## Source information
++++++++
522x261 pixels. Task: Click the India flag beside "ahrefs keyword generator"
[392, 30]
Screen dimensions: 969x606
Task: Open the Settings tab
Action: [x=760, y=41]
++++++++
## Prompt
Reproduce the entries exactly, dropping nothing.

## Result of this exercise
522x261 pixels. Task: Click the India flag beside "ahrefs keyword generator"
[392, 30]
Screen dimensions: 969x606
Task: Open the Settings tab
Action: [x=760, y=41]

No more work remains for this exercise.